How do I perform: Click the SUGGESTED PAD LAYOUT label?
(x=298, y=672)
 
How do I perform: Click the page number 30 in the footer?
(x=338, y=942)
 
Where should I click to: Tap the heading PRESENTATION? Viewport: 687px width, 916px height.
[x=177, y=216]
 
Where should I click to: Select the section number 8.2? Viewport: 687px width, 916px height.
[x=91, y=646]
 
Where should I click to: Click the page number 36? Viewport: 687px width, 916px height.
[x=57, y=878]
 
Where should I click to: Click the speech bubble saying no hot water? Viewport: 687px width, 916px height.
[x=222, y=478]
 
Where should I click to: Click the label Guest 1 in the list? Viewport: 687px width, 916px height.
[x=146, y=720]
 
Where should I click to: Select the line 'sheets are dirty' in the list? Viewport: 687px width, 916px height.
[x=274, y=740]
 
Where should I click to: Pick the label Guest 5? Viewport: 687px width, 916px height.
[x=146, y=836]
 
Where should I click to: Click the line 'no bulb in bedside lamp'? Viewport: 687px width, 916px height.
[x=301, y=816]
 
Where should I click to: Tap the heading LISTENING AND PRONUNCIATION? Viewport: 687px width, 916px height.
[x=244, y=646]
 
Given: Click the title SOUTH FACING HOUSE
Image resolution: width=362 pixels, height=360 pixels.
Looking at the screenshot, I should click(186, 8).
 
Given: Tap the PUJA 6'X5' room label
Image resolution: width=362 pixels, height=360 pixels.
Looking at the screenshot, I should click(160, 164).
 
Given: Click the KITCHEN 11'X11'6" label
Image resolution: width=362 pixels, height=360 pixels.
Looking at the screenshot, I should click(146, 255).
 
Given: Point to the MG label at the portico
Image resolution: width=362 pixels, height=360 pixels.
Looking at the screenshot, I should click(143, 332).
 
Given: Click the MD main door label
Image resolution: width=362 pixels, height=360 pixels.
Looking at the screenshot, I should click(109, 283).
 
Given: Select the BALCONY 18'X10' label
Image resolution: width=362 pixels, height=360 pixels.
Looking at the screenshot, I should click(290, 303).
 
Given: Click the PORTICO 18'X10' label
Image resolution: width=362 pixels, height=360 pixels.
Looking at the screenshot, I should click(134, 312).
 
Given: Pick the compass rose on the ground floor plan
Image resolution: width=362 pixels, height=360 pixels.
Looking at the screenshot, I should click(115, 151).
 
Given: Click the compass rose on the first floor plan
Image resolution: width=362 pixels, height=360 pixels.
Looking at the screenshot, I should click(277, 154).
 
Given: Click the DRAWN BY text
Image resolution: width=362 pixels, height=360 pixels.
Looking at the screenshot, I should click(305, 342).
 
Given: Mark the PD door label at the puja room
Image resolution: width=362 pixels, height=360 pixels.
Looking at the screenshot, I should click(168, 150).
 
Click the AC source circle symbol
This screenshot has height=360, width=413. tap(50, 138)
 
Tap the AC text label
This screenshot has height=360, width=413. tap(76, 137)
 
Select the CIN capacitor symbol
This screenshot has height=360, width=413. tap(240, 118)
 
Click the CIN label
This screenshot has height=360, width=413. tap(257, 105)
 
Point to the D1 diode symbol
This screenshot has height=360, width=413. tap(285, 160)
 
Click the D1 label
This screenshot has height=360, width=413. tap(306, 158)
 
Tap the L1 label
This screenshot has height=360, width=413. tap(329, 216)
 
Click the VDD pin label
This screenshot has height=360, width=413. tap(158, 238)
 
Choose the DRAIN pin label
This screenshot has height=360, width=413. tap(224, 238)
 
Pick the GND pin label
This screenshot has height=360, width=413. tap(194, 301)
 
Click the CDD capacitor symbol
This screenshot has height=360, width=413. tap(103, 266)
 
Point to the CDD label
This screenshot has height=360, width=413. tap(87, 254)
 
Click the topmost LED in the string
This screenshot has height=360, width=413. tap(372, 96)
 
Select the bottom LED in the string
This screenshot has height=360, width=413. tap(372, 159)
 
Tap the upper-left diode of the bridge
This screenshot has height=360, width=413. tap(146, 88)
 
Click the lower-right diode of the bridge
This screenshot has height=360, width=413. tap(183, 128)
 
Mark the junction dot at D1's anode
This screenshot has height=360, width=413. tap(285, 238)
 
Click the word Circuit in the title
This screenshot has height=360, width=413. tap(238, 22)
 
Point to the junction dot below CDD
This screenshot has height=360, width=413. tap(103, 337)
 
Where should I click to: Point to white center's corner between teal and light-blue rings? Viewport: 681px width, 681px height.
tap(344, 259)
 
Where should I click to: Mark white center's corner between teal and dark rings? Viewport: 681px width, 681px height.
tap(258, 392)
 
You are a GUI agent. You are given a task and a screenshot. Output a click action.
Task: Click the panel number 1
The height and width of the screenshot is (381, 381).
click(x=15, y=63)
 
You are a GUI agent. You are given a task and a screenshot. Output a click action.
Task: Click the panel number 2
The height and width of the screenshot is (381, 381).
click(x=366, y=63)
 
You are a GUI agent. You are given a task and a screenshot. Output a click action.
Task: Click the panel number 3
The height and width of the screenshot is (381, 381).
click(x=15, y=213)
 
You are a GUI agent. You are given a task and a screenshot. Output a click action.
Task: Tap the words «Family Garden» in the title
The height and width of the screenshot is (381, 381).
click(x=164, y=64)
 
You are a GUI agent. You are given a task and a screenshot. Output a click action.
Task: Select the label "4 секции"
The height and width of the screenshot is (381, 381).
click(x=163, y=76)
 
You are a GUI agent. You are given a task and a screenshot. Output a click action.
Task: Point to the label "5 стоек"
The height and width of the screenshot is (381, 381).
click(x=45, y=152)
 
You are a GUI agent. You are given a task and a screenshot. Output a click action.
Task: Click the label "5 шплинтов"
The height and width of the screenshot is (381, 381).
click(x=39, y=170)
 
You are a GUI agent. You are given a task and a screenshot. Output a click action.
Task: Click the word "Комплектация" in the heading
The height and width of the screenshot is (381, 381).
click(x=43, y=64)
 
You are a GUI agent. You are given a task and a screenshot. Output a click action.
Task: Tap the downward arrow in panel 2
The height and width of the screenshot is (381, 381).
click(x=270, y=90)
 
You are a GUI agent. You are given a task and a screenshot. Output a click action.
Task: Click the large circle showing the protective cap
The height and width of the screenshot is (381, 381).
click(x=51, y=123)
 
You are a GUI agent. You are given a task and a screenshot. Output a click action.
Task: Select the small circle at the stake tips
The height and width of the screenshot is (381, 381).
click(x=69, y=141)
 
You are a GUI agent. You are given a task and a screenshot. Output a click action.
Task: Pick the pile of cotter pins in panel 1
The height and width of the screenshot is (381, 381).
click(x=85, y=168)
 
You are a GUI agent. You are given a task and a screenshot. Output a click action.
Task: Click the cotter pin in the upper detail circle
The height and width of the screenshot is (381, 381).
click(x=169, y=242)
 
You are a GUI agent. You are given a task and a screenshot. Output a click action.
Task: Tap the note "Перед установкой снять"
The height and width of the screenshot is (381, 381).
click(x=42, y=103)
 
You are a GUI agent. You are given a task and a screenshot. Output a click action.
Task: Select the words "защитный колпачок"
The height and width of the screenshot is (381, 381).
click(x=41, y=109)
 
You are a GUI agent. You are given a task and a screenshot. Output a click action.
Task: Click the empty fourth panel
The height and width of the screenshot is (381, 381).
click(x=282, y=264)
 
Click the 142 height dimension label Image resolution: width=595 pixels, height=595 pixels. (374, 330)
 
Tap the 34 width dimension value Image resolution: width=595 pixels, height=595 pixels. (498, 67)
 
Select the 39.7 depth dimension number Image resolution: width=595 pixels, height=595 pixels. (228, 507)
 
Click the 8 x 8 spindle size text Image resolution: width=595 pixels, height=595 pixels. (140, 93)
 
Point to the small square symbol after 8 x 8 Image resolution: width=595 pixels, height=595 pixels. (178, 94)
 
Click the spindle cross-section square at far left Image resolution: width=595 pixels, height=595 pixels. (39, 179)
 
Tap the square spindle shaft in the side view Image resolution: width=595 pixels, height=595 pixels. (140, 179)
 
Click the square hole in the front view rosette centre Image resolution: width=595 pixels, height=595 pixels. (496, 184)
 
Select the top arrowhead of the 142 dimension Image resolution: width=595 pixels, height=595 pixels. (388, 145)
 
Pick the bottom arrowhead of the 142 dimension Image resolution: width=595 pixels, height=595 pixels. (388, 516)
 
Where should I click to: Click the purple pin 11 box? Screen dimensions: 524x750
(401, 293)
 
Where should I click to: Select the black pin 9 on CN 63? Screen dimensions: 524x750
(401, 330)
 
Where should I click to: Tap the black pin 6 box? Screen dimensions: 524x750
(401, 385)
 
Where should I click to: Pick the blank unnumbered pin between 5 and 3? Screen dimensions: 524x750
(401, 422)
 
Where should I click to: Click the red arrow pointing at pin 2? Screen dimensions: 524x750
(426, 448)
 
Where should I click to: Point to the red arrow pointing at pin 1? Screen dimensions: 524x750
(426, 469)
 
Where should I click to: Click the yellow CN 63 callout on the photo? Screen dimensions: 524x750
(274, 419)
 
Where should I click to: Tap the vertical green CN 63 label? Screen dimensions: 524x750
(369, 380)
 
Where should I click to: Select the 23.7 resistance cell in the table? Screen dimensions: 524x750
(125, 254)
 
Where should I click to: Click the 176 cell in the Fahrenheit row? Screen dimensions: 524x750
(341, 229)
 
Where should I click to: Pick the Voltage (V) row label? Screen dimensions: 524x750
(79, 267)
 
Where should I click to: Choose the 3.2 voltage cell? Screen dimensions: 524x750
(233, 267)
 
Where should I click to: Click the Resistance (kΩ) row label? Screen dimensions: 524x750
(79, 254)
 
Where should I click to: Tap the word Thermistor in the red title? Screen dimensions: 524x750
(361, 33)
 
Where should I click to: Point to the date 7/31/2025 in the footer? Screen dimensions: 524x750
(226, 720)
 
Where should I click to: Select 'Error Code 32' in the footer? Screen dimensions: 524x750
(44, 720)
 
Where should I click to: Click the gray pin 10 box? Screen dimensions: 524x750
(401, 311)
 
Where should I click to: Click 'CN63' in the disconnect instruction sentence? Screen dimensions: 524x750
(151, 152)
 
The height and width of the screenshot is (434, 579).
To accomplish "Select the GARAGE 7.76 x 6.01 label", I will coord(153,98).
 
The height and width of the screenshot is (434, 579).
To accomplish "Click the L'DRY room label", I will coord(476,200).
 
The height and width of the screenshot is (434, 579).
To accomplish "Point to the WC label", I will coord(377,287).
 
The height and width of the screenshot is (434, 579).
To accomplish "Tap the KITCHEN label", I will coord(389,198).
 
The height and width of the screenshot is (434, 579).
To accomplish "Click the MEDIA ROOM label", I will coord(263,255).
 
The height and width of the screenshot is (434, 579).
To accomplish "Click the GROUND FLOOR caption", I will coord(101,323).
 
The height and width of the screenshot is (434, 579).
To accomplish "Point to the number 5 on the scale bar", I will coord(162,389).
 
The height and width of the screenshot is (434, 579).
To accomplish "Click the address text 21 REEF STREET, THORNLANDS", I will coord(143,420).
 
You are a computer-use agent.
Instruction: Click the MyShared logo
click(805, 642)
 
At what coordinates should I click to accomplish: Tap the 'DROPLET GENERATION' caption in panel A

— Directions —
Can you rewrite the lines starting at the one containing "Tap the 34 width" and ending at the one containing "Click the spindle", switching "dimension" to "measurement" and leaving everything else unchanged?

— Response for this exercise —
Tap the 34 width measurement value Image resolution: width=595 pixels, height=595 pixels. (498, 67)
 
Select the 39.7 depth measurement number Image resolution: width=595 pixels, height=595 pixels. (228, 507)
 
Click the 8 x 8 spindle size text Image resolution: width=595 pixels, height=595 pixels. (140, 93)
 
Point to the small square symbol after 8 x 8 Image resolution: width=595 pixels, height=595 pixels. (178, 94)
 
Click the spindle cross-section square at far left Image resolution: width=595 pixels, height=595 pixels. (39, 179)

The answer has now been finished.